DO THIS:
Transcribe the records word for word, starting at the line that contains "Screen dimensions: 864x432" and continuing to the end of the records, with the pictures left out of your answer.

[Source data]
+ + +

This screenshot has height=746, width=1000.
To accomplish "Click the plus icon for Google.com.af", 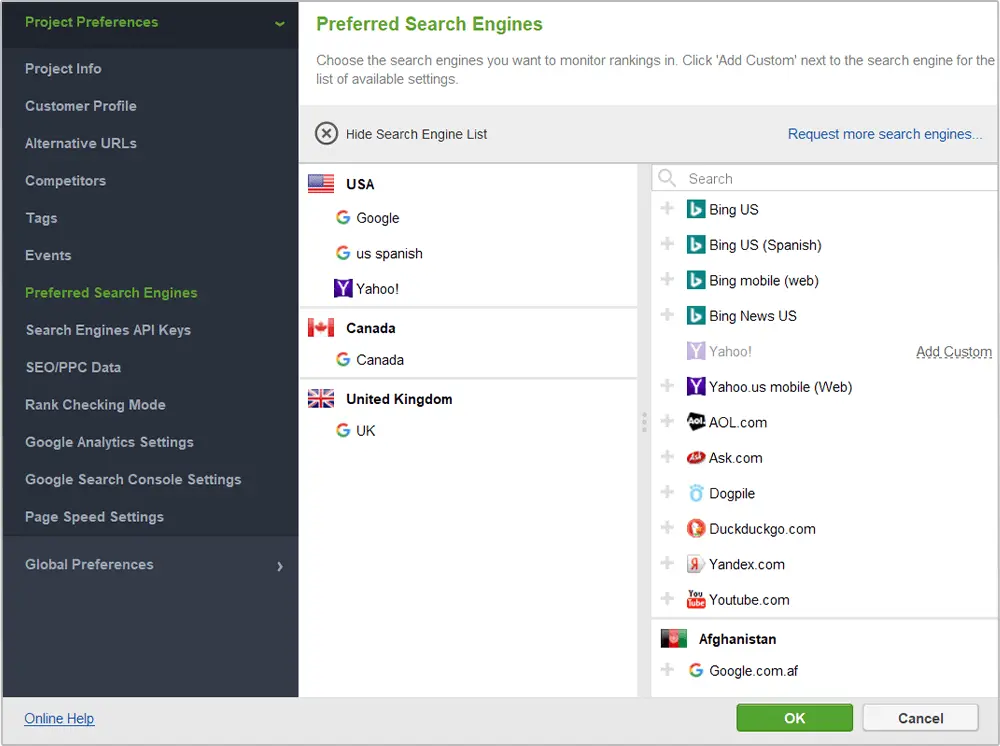I will tap(668, 670).
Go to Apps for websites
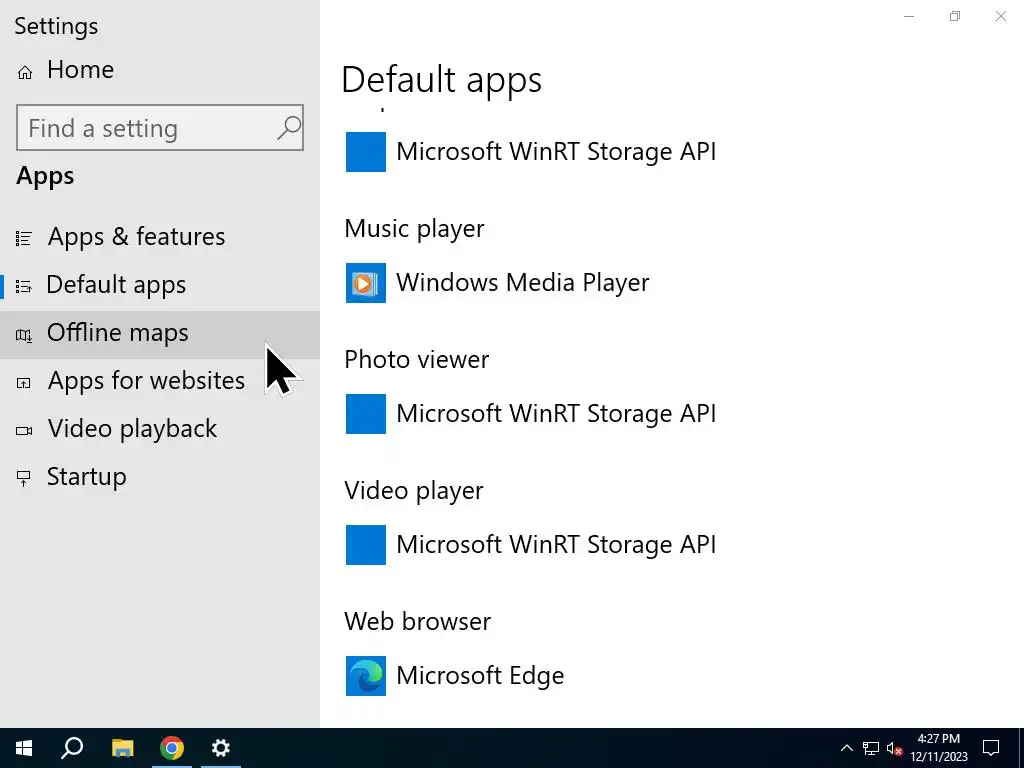The height and width of the screenshot is (768, 1024). pyautogui.click(x=146, y=381)
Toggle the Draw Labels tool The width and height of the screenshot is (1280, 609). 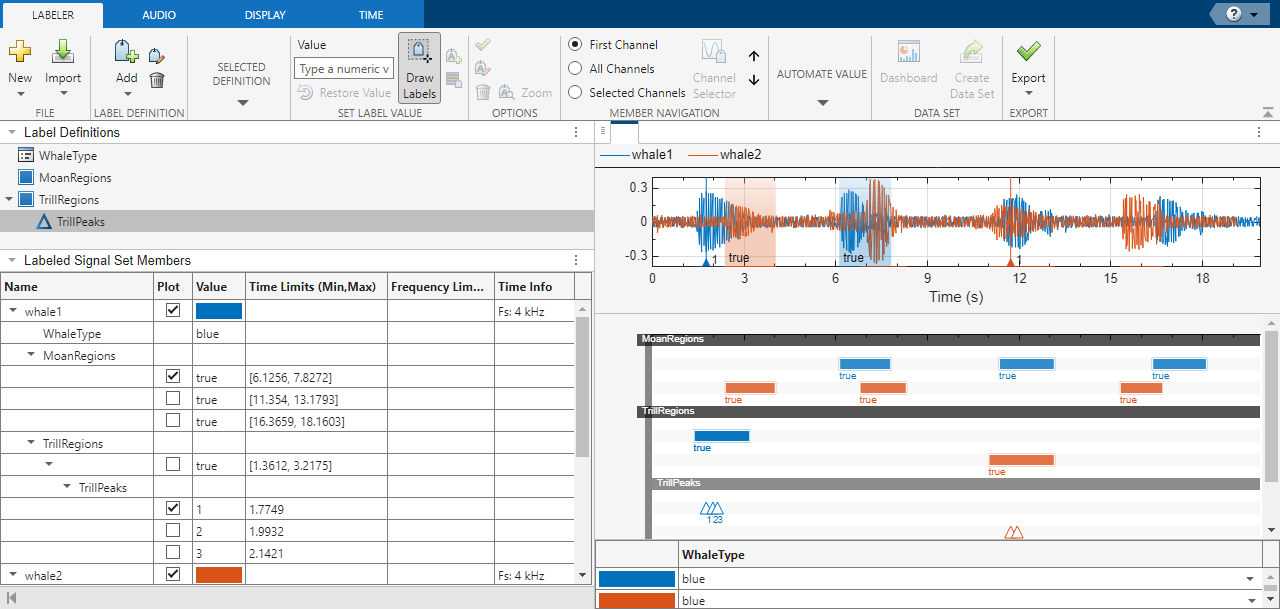tap(420, 68)
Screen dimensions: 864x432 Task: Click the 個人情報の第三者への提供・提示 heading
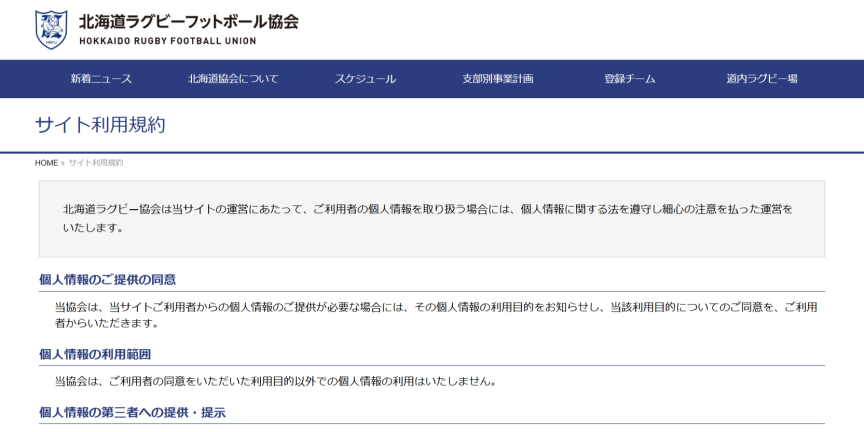[131, 413]
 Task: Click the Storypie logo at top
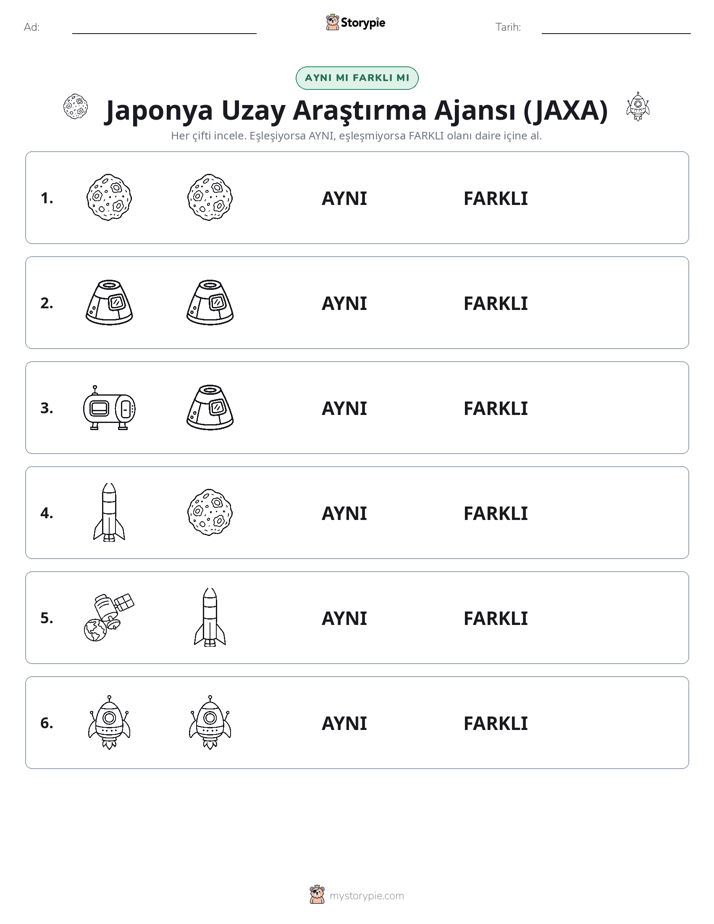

+ + +

EXPECTED OUTPUT:
Screen dimensions: 864x432 Task: Click the 個人情報の第三者への提供・提示 heading
[131, 413]
 Task: Click the Storypie logo at top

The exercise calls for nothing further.